A cobrança de juros sobre juros, conhecida no jargão jurídico como anatocismo, históricamente foi repelida no nosso ordenamento jurídico, como no antigo Código Comercial, na Lei da Usura, bem como pelas mais altas cortes judiciais do País, o Superior Tribunal Federal (STF) e o Superior Tribunal de Justiça (STJ), as quais editaram súmulas vedando expressamente esta prática.
Trata-se da prática disseminada pelas intituições financeiras, de debitar juros mensais na conta corrente, incorporando-os ao saldo devedor e, no mês seguinte, fazer incidir novos juros, praticando desta forma o anatocismo.
A capitalização de juros só é permitida nos casos expressos em Lei. Recentemente, com o advento do Código Civil de 2002, tornou-se permitida nos contratos de mútuo (empréstimo) para fins econômicos, desde que efetuada anualmente.

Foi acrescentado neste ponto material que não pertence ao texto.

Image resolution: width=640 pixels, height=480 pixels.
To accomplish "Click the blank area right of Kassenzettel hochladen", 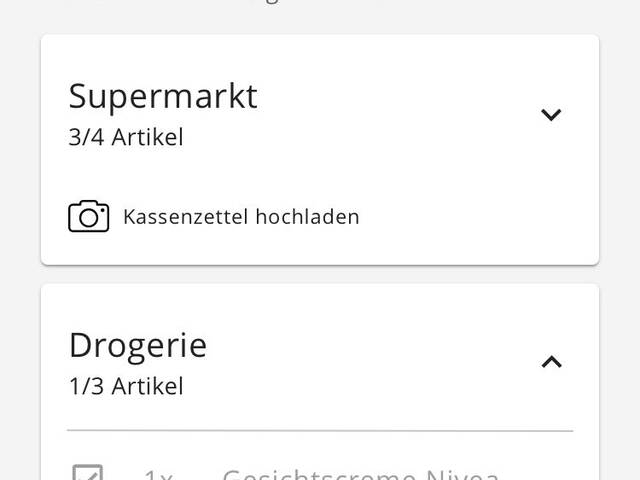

Os contratos de empréstimo bancário, aí incluídos o de cheque especial, submetem-se à disciplina do código de defesa do consumidor. Quando submetidos à apreciação judicial, impõe-se a declaração de nulidade de cláusulas contratuais abusivas, devendo o magistrado adequar o contrato à legislação.
Desta forma, no seu caso específico, após a análise dos extratos bancários, é perfeitamente cabível reaver o montante referente à cobrança de juros sobre juros, quando a periodicidade desta se der em prazo inferior a um ano.
O instrumento judicial adequado é a ação de revisão de cláusulas contratuais do contrato de cheque especial.